■ **Material provided**:

◇ ◇ ◇ ◇

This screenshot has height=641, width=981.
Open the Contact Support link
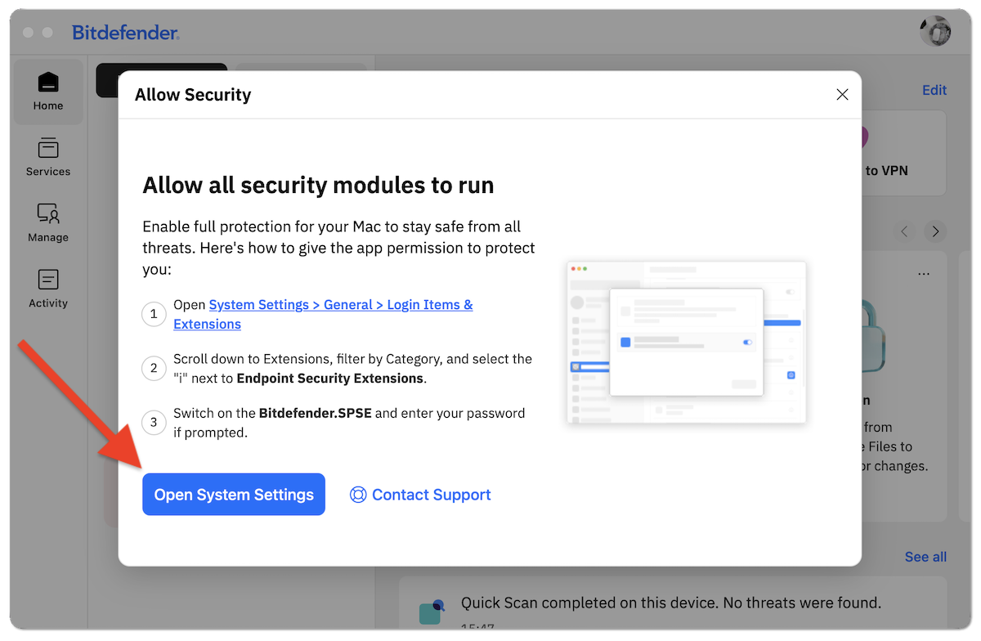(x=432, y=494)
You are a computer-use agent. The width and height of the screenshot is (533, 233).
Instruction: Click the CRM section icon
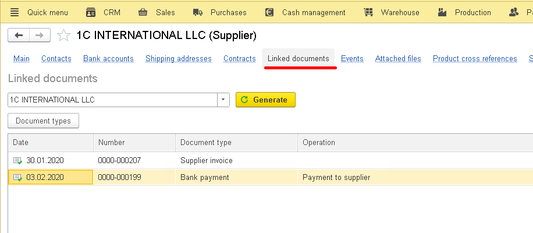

◇ ◇ ◇ ◇

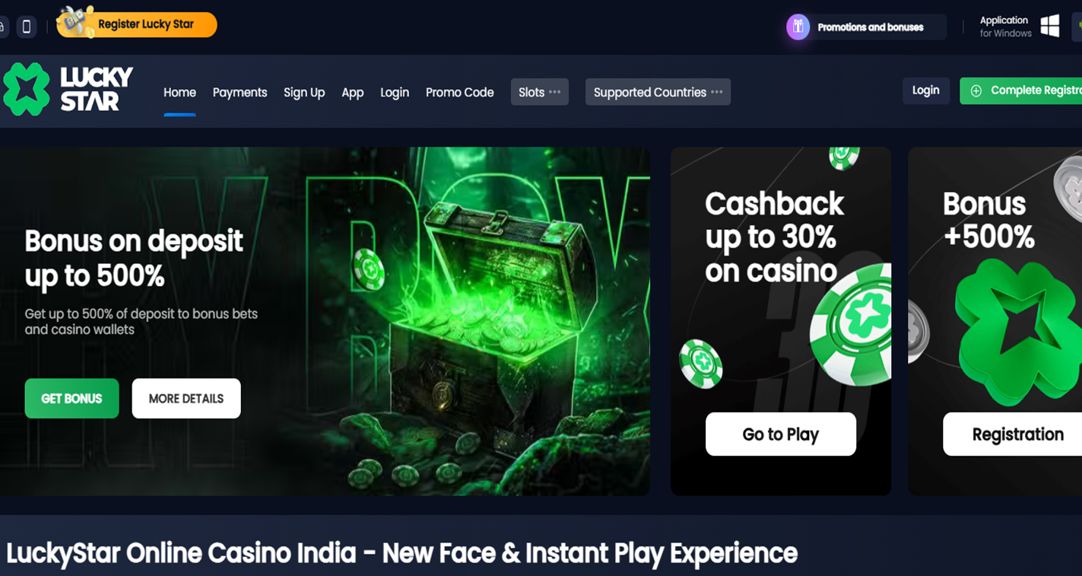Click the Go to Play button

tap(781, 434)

◇ ◇ ◇ ◇

■ **What to work on**: Duplicate the rows beginning at the line containing "You are a computer-use" and stopping after the line containing "Instruction: Click the CRM section icon".

■ **Result of this task**:
You are a computer-use agent. The width and height of the screenshot is (533, 233).
Instruction: Click the CRM section icon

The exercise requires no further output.